Il dilemma tra interessi economici e buon vicinato con il gigante cinese e solidarietà religiosa-ideologica con i fedeli oppressi rimane aperto. Improbabile che la Russia abbia da temere dai nuovi padroni dell’Afghanistan. Il paese è geograficamente lontano e ha saputo gestire alla sua maniera (per usare un eufemismo) le turbolenze dei musulmani ceceni nel Caucaso.

Difficile pensare che quella regione si infiammi di nuovo. Sono piuttosto gli stati confinanti a poter risentire degli eventi in quanto hanno già sperimentato nel recente passato infiltrazioni terroriste dal paese dei papaveri. In Uzbekistan, in particolare, la fertile valle di Fargana è stata a lungo teatro di azioni di destabilizzazione da parte di estremisti islamici che avevano il loro santuario in Afghanistan.

Il Kashmir

Il Pakistan viene invece considerato generalmente al riparo da intromissioni turbolente nel suo territorio. I pachistani, attraverso il loro potentissimo servizio segreto Isi, hanno sempre azionato diverse leve in territorio afghano: a volte assicuravano connivenza e protezione (ricordiamo che Osama Bin Laden era in Pakistan quando fu catturato e ucciso dalle forze speciali statunitensi); altre volte, dovendo soddisfare in qualche modo l’alleato e generoso finanziatore americano, intervenivano facendo qualche retata o offrendo preziose informazioni agli eserciti occidentali. Per i militari di Karachi, autentici master of the play del paese vista l’evanescenza del primo ministro Imran Kahn, non cambia nulla. Sanno con chi hanno a che fare, e come gestirlo.

E forse hanno anche guidato la cavalcata talebana verso Kabul. C’è solo un interrogativo. I talebani hanno ora armi in abbondanza e nella grande maggioranza credono di aver raggiunto il loro obiettivo da soli: si sentono emancipati dalla tutela pachistana, con tutti i risvolti possibili del caso. Il vero punto critico, a cui si guarda poco, riguarda l’Indi, che ha un nervo scoperto potenzialmente sollecitabile dagli eventi. Riguarda la situazione in Kashmir.

Questa regione a dominanza musulmana, ma anche origine di molti bramini di primaria importanza nella storia religioso-filosofica e politica indiana, a partire dal primo ministro post indipendenza, Jawaharlal Nehru, vive da decenni uno stato di tensione fortissimo con il governo centrale. I kashmiri, sostenuti dal Pakistan, rivendicano l’indipendenza, anche ricorrendo alle armi. Due anni fa, nel febbraio del 2019, misero a segno un clamoroso attentato contro militari indiani attaccando un convoglio che uccise 40 soldati e ne ferì 35.

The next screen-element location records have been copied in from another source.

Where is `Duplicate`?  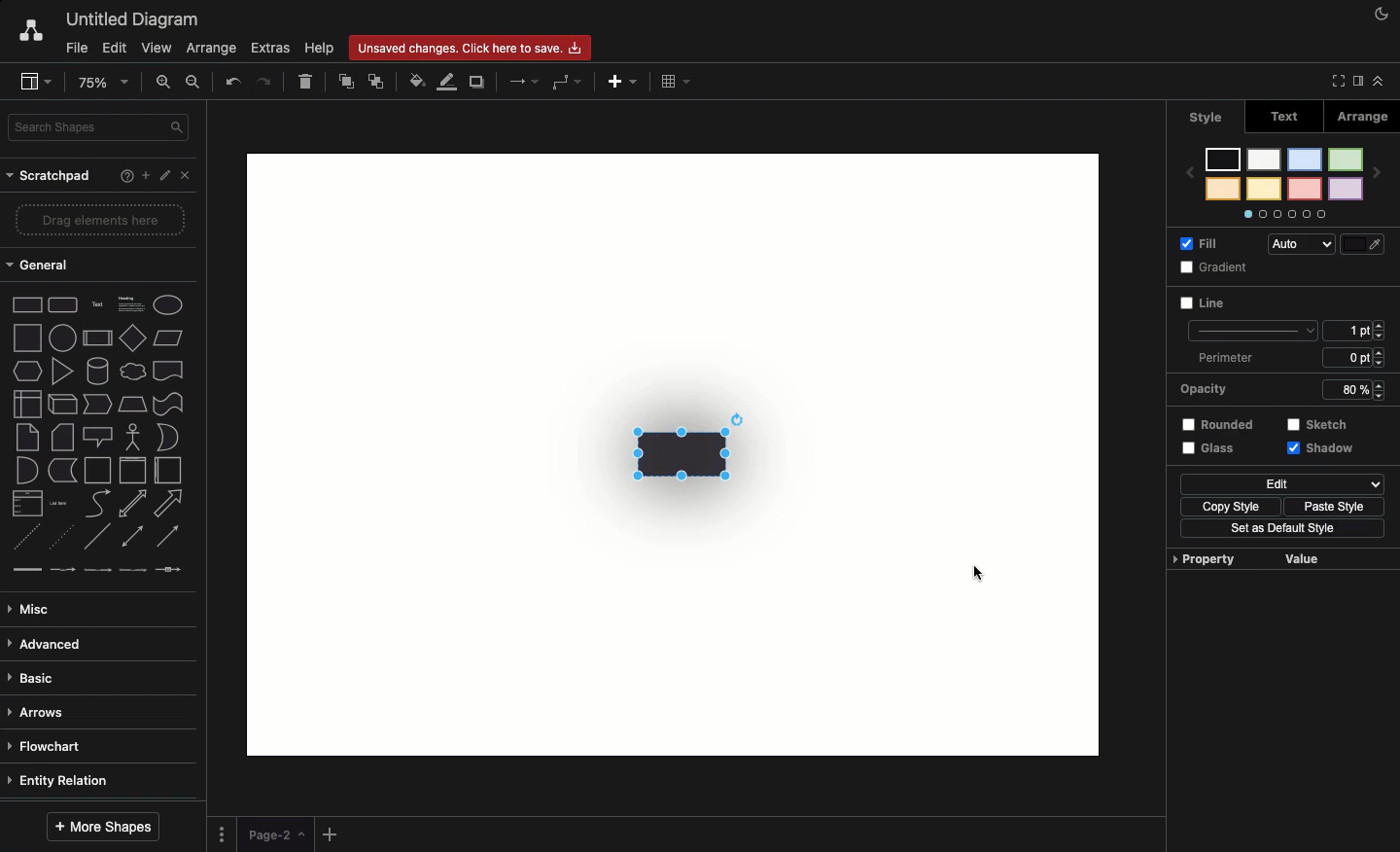
Duplicate is located at coordinates (478, 82).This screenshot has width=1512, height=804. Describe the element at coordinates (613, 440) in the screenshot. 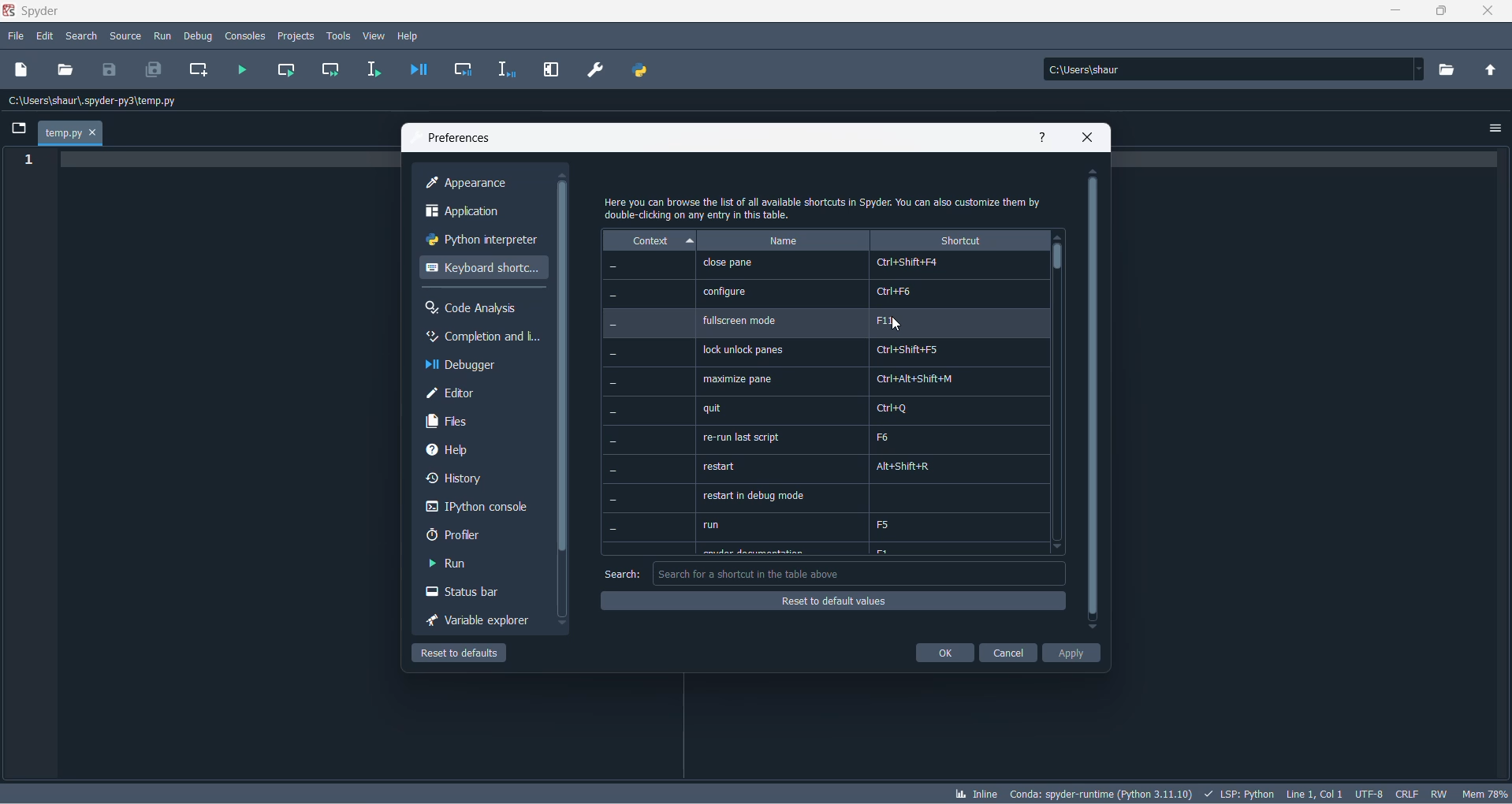

I see `-` at that location.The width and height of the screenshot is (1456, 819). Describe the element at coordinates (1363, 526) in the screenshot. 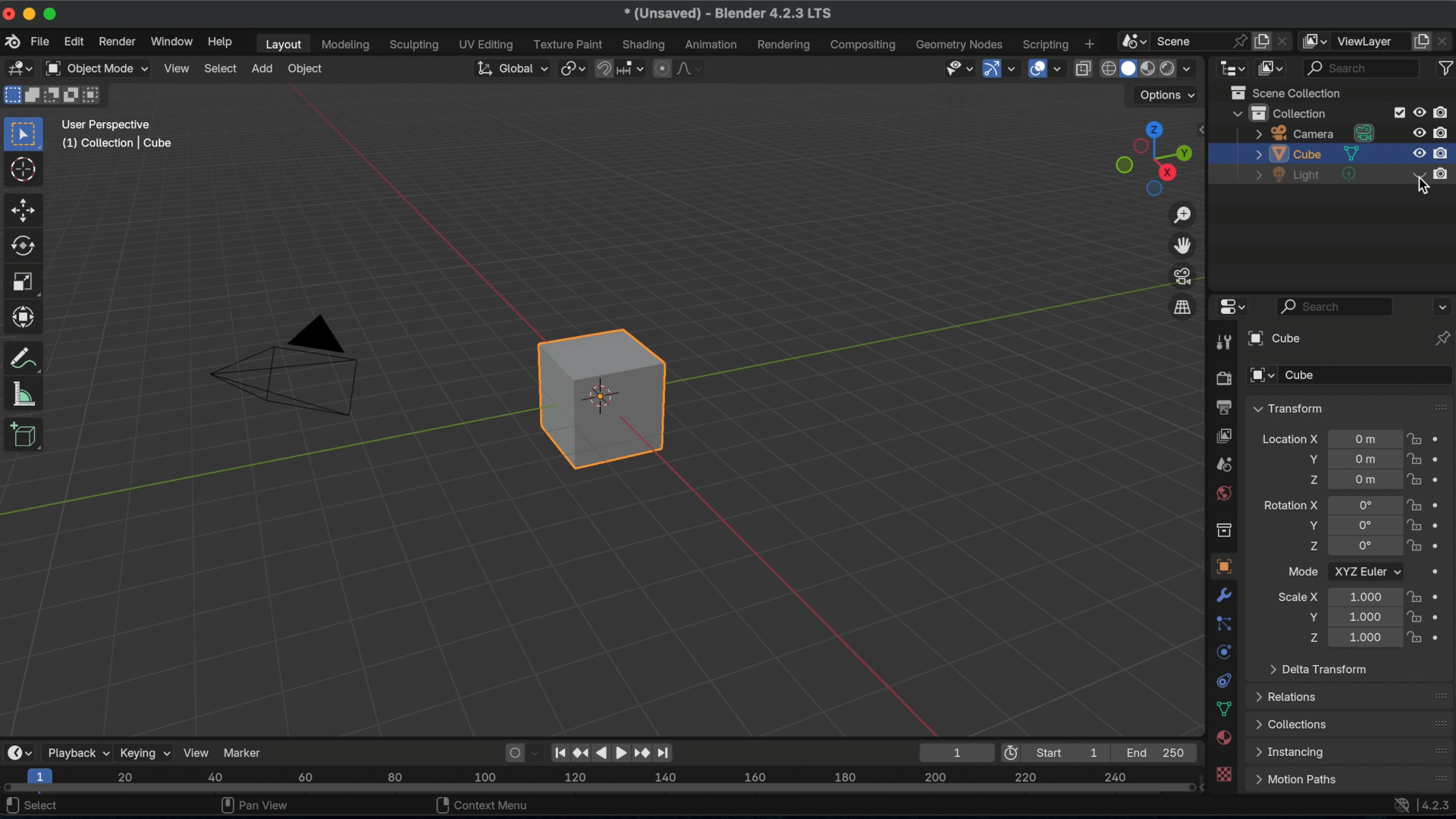

I see `euler rotation` at that location.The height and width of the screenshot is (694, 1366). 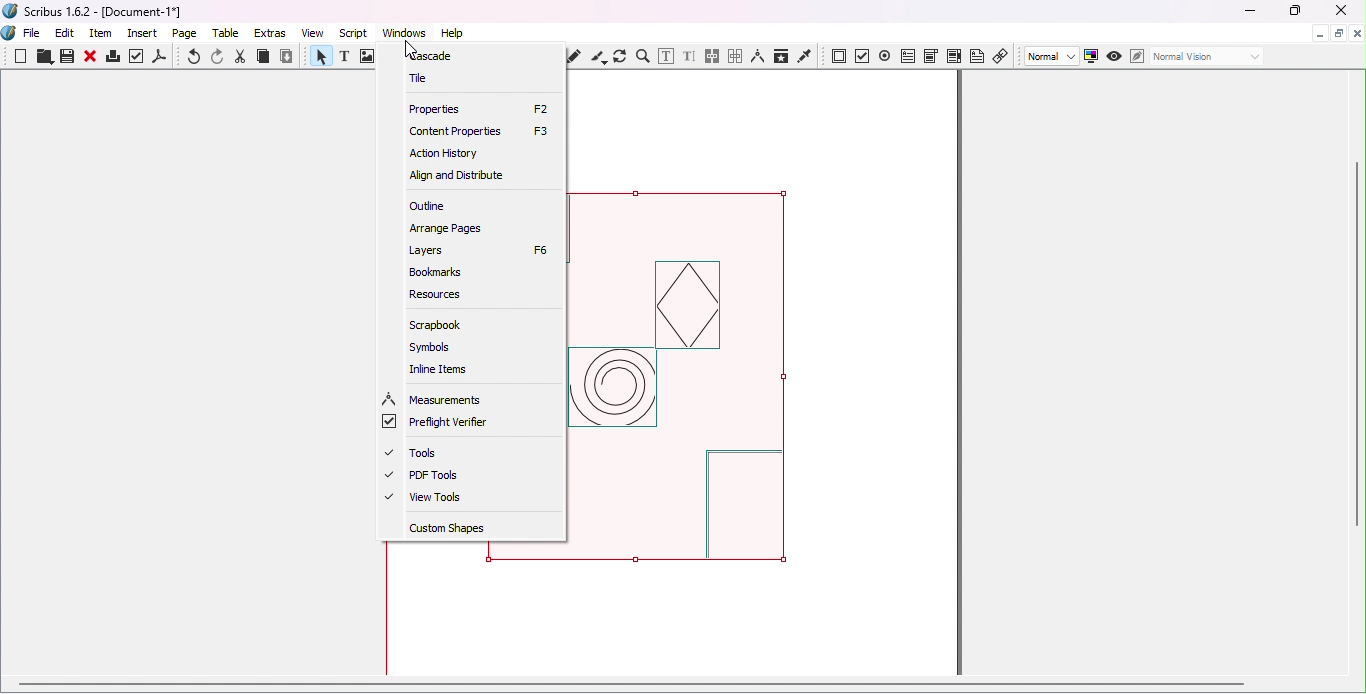 What do you see at coordinates (137, 59) in the screenshot?
I see `Preflight verifier` at bounding box center [137, 59].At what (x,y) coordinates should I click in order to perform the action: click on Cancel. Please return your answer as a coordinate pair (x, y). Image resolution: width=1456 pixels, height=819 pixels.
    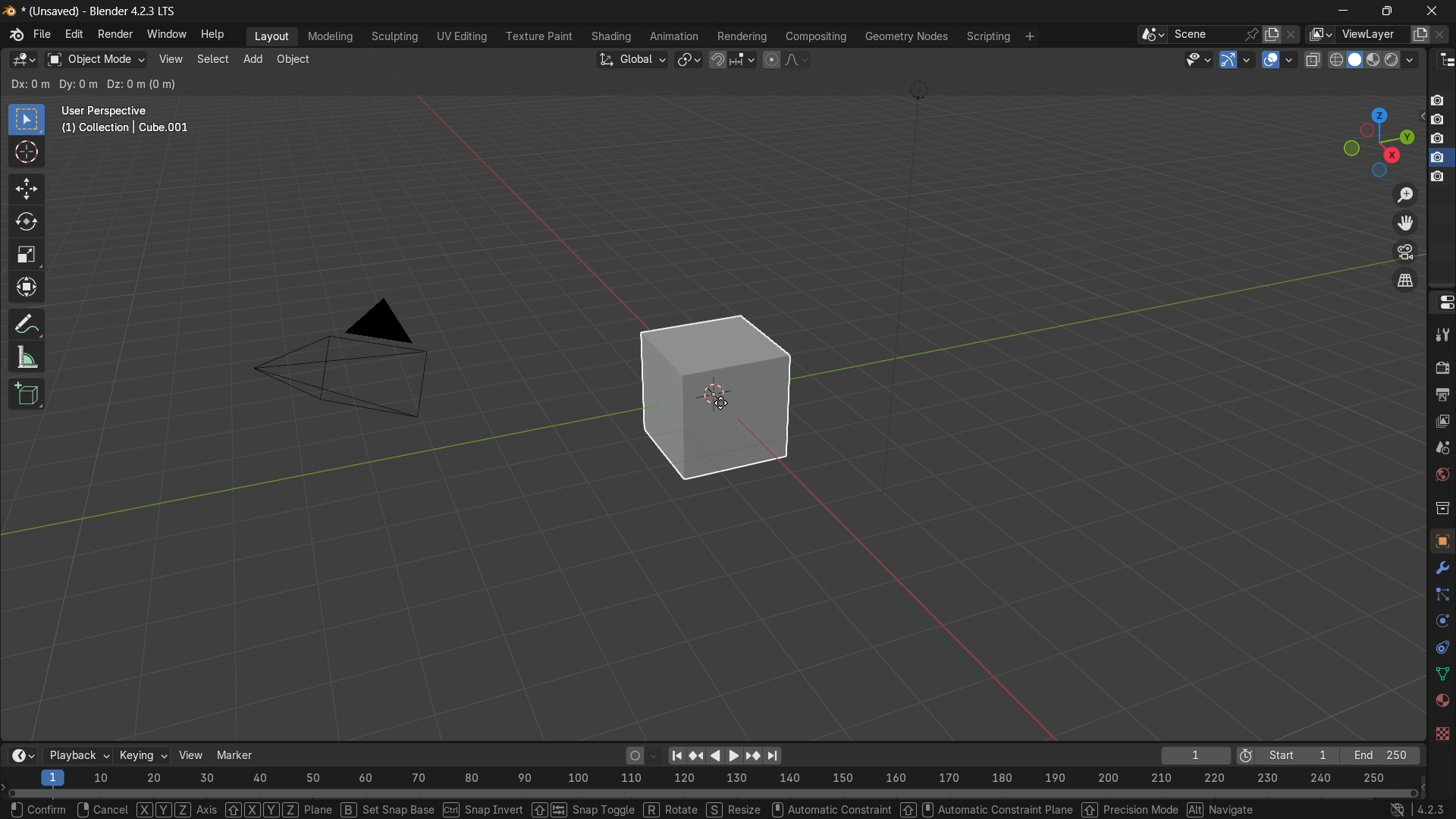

Questa azione creò un enorme scalpore nel paese e sollevò un’ondata nazionalista tale da consentire al premier uscente Narendra Modi, leader del partito induista Bjp, di recupere consenso e tornare al potere alle elezioni della primavera successiva. E una volta riconfermato alla premiership Modi ha usato il pugno di ferro contro il Kashmir mettendo agli arresti domiciliari centinaia di politici locali, bloccando le comunicazioni telefoniche e internet, chiudendo gli accessi alla regione e sospendendo lo statuto di autonomia – peraltro molto ampio – garantito fino ad allora a quella regione. Recentemente la morsa è stata allentata, ma il Kashmir rimane una spina nel fianco del gigante indiano.

La suscettibilità di Delhi su questa questione è tale che una ripresa delle attività terroriste fomentate dall’esempio talebano, con il sospetto di essere sostenute in maniera più o meno coperta del Pakistan, rischia di incendiare un’area dove sono presenti armamenti nucleari dall’una e dall’altra parte. Non dimentichiamo che dopo l’attentato del febbraio 2019, l’India bombardò un santuario di terroristi in territorio pakistano. Per fortuna la reazione pachistana fu simbolica e tutto si chiuse lì. Ma se c’è una questione insidiosa per equilibri nell’area non è quella dello Xinjiang, bensì quella del Kashmir, nonostante la differenza abissale di trattamento che le due comunità ricevono dai rispettivi governi centrali. Un ritorno di fiamma dell’integralismo islamico attizzato dai talebani può indirizzarsi verso vari teatri. Ma il più pericoloso per equilibri geopolitici si trova sulle montagne himalayane.